### Description of the task:
If a line of the listing contains the string "agent", return that line.

━━━━━ Data for review ━━━━━

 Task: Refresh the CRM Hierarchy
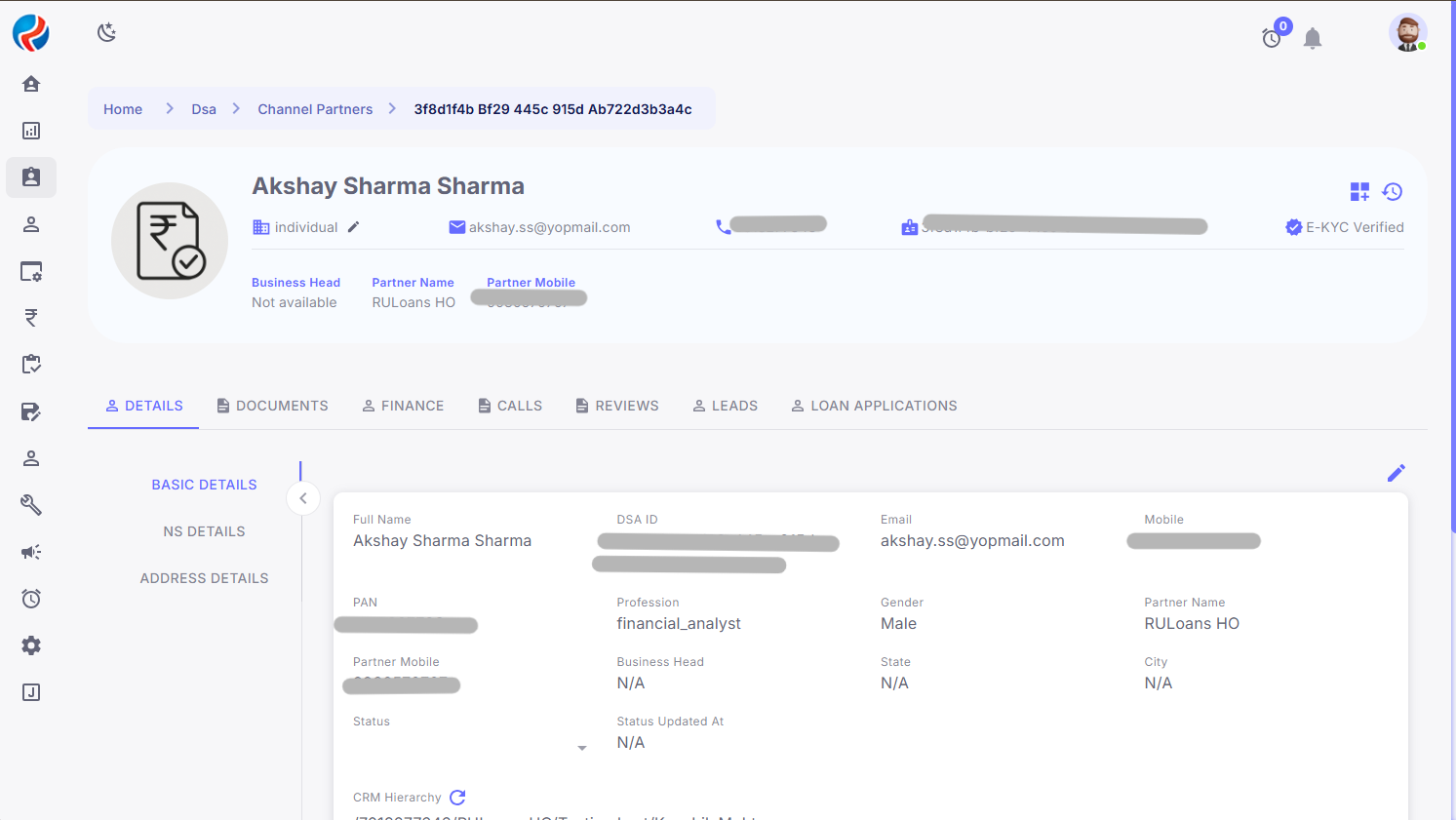click(x=457, y=798)
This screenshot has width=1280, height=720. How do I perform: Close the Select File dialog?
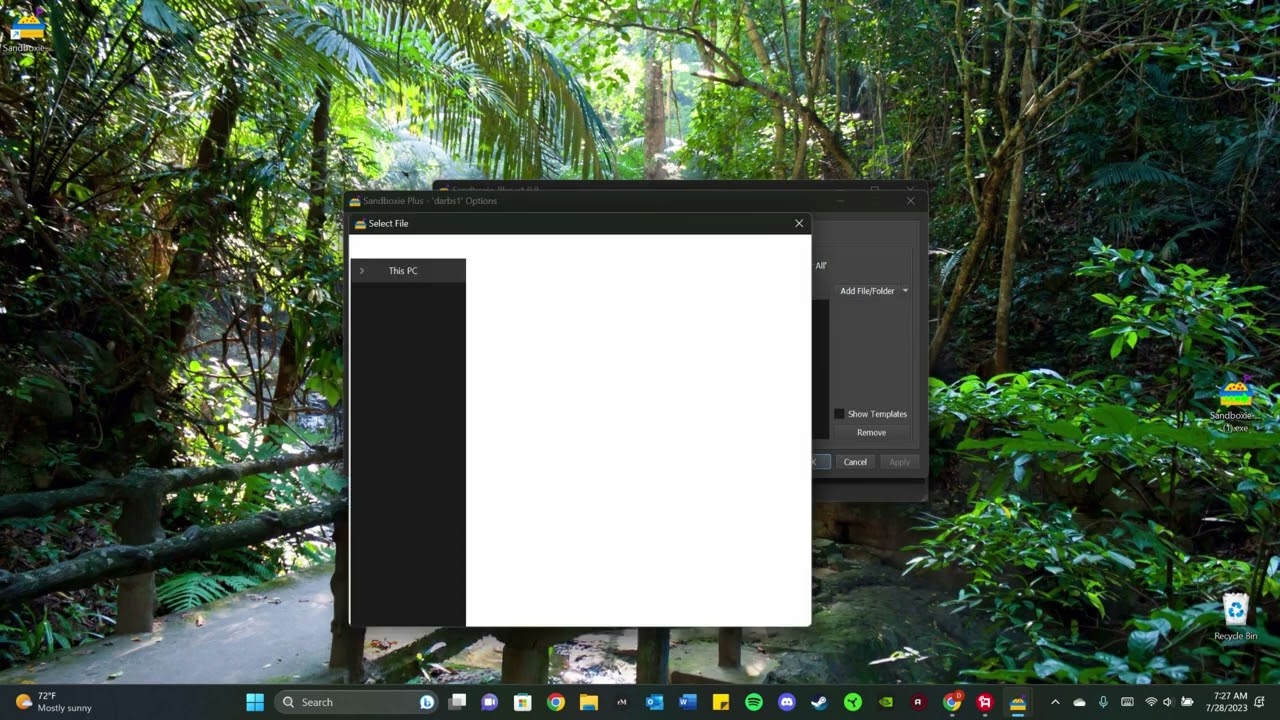coord(799,223)
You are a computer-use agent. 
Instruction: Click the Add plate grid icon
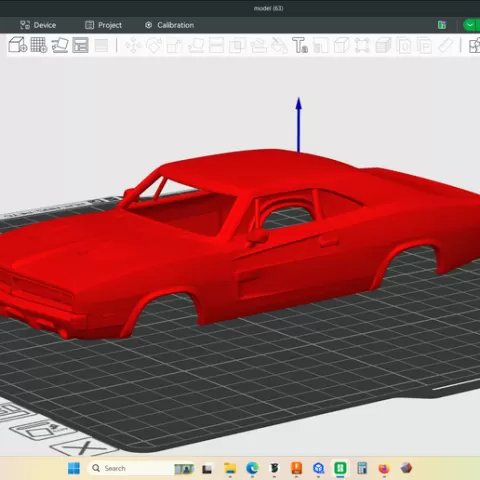tap(39, 45)
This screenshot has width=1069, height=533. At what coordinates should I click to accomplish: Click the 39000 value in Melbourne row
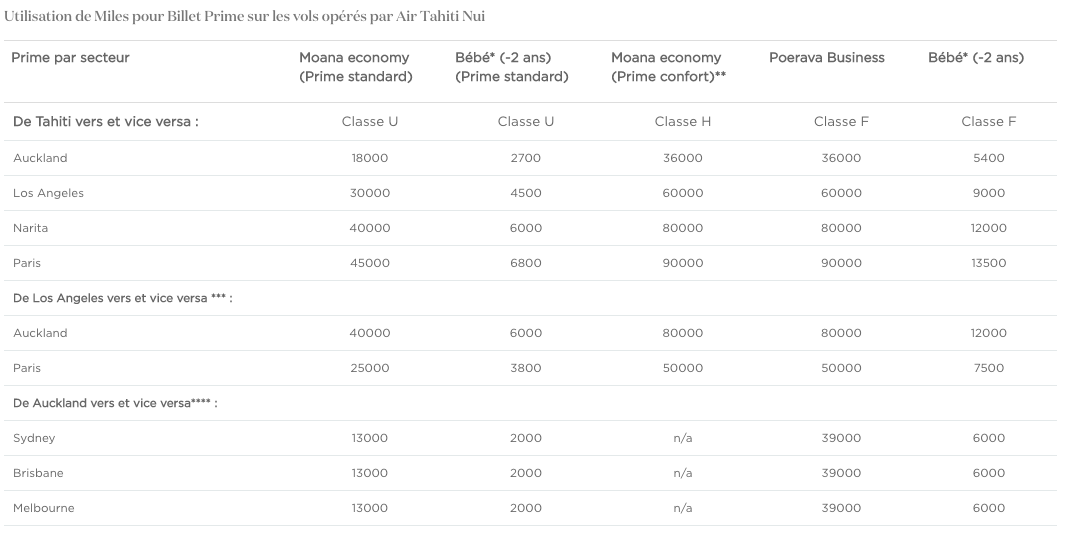pos(841,508)
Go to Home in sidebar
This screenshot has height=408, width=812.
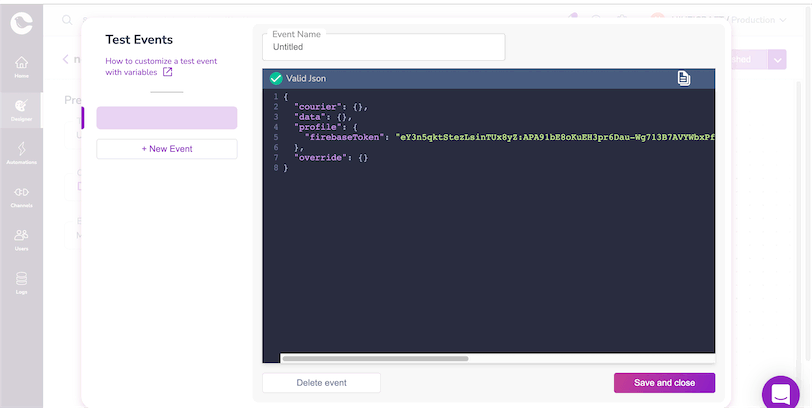[x=21, y=68]
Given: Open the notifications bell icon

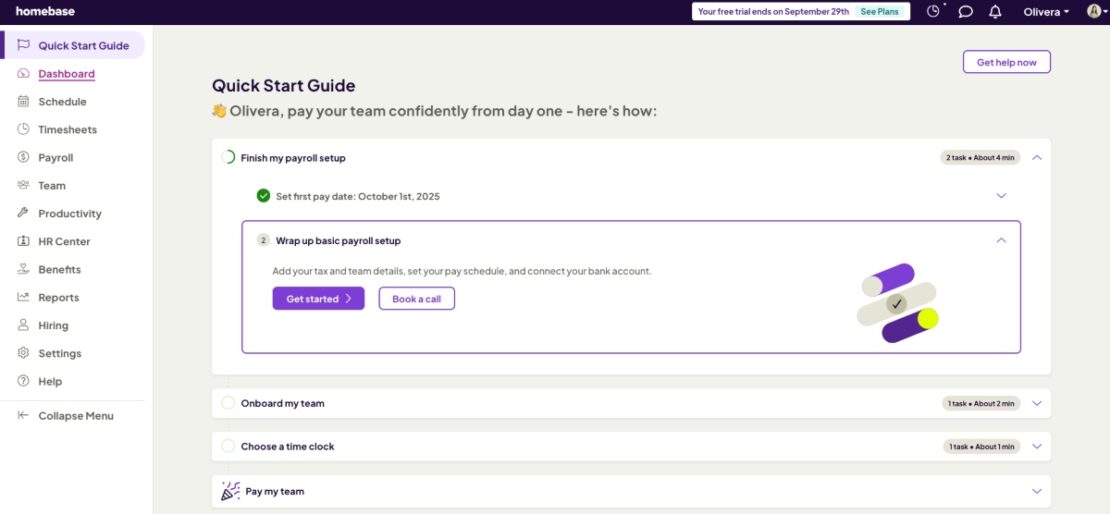Looking at the screenshot, I should click(x=995, y=12).
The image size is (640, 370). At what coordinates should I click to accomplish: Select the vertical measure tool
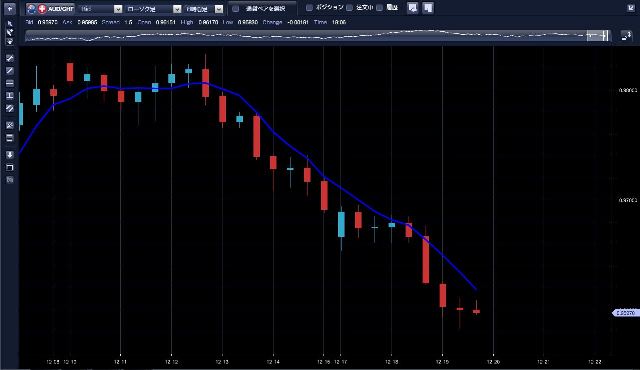tap(10, 96)
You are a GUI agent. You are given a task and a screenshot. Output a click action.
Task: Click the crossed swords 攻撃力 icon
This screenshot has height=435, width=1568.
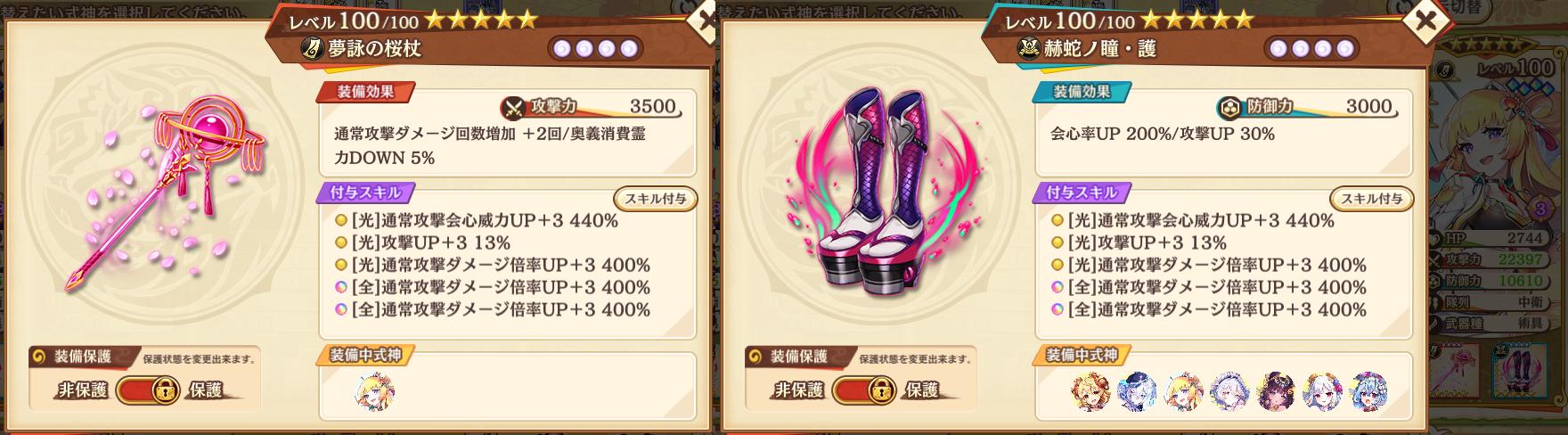click(x=515, y=108)
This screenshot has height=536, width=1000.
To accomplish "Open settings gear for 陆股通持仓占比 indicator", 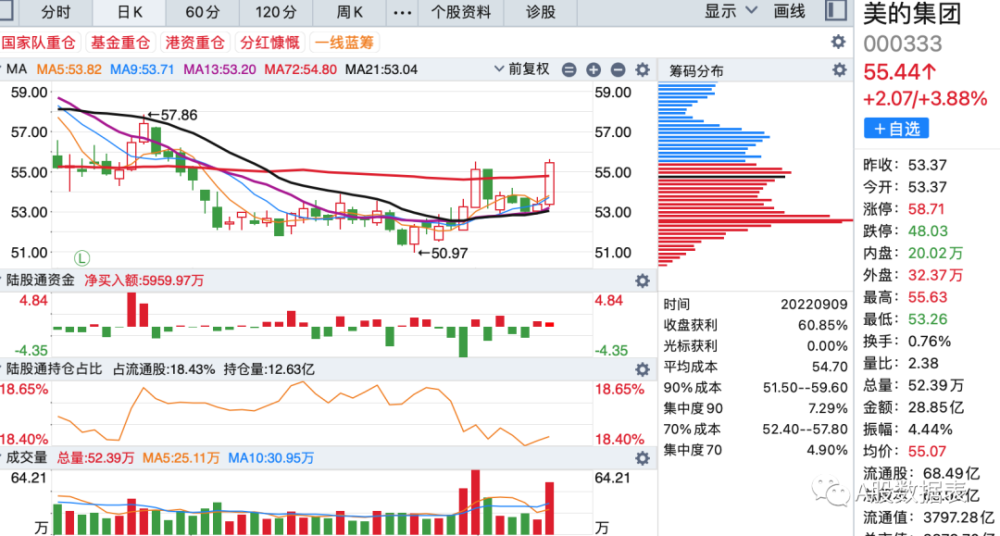I will coord(642,369).
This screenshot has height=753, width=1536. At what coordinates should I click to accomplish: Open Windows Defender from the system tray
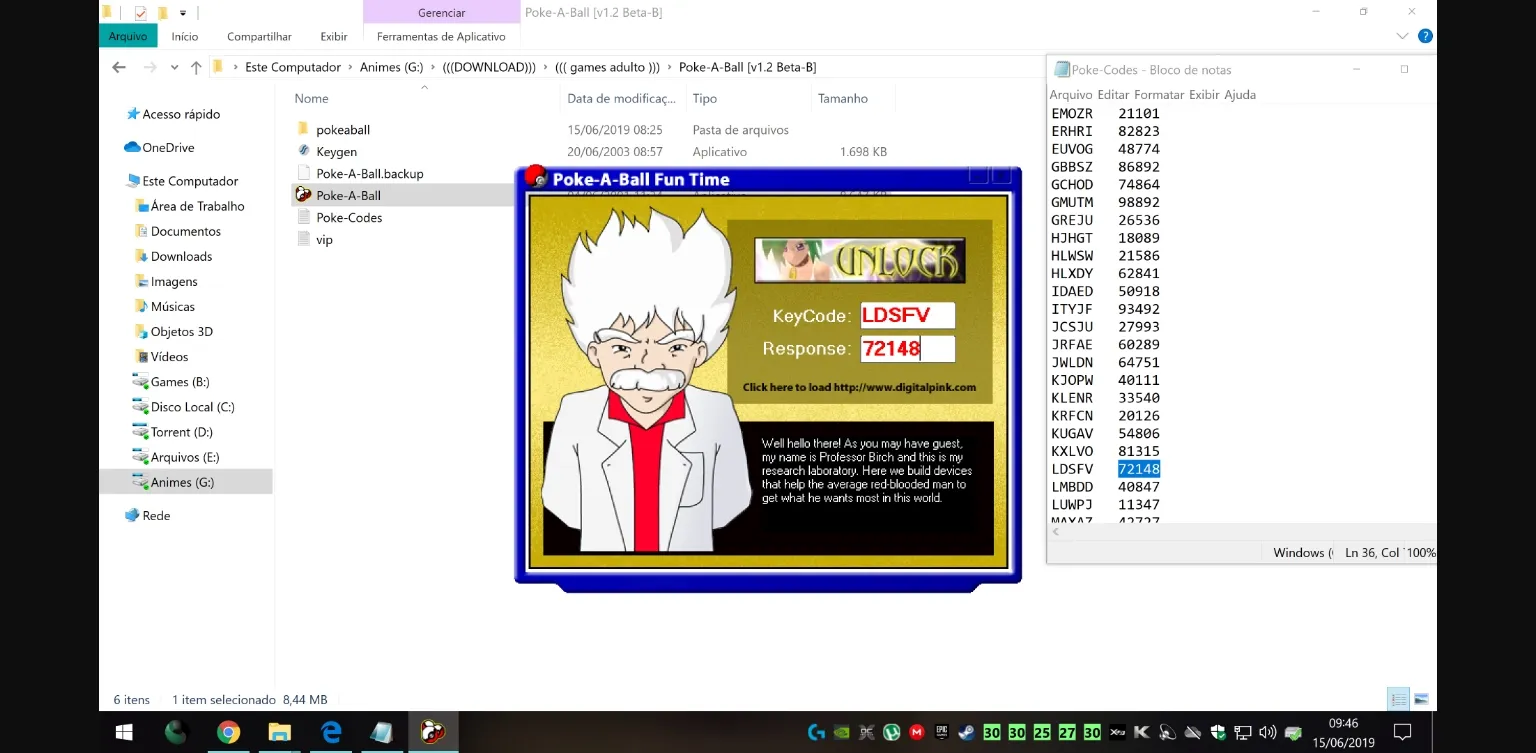pyautogui.click(x=1218, y=732)
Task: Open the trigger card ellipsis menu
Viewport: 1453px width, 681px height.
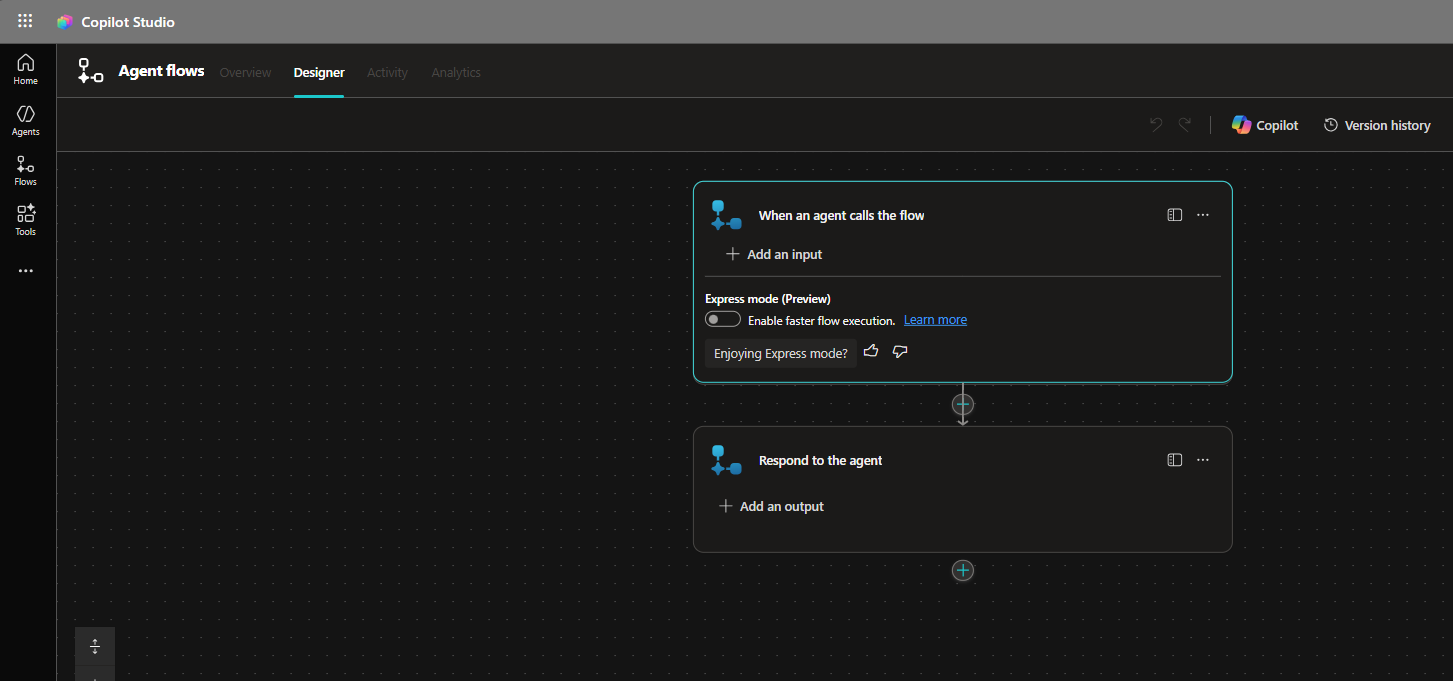Action: pyautogui.click(x=1203, y=215)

━━━━━

### Finished task:
You are a computer-use agent. 
You are a GUI agent. You are given a task and a screenshot. Output a click action.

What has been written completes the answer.